Exercise details: The answer must consist solely of the lines from the one containing "Task: Select the PostgreSQL tab" through the last line of the records below, repeated exactly, with all pictures omitted.
◇ ◇ ◇ ◇
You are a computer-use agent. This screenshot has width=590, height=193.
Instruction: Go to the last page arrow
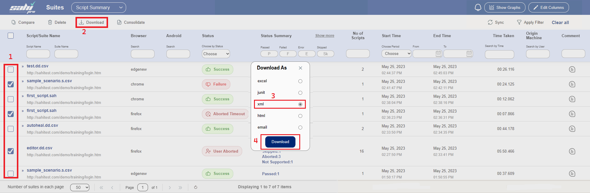(x=180, y=187)
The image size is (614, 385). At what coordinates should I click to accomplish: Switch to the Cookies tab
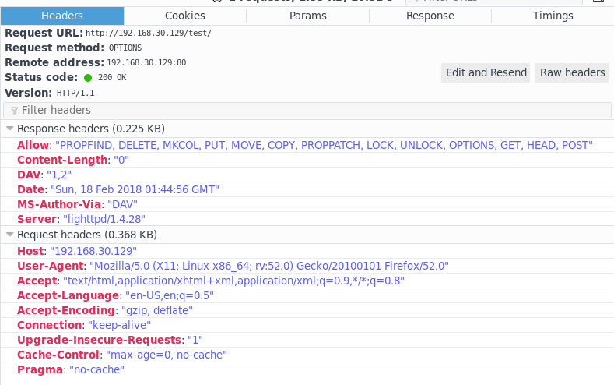click(185, 16)
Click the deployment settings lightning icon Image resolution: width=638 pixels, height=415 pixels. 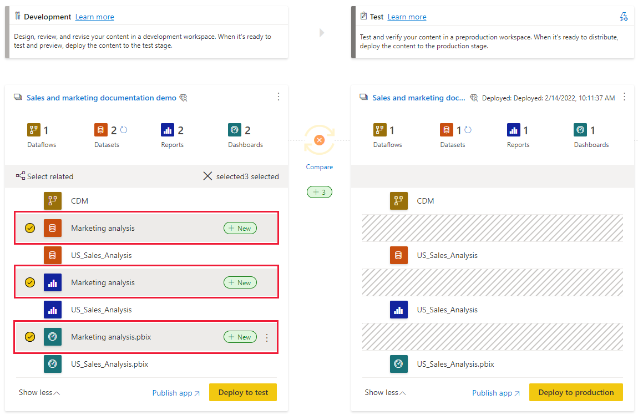click(x=624, y=17)
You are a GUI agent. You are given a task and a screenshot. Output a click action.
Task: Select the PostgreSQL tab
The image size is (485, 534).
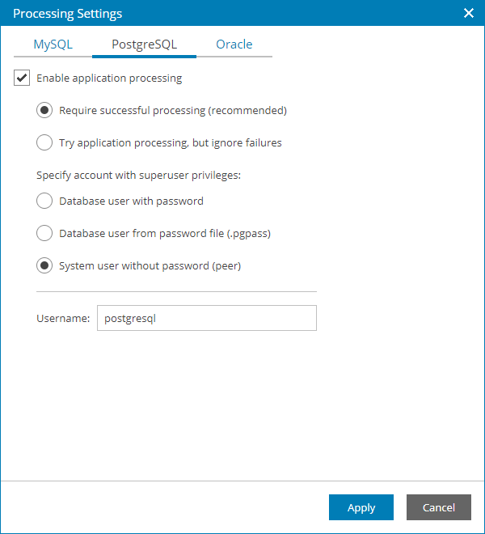pyautogui.click(x=144, y=45)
◇ ◇ ◇ ◇
Response area:
Task: Select the PostgreSQL tab
The image size is (485, 534).
pyautogui.click(x=144, y=45)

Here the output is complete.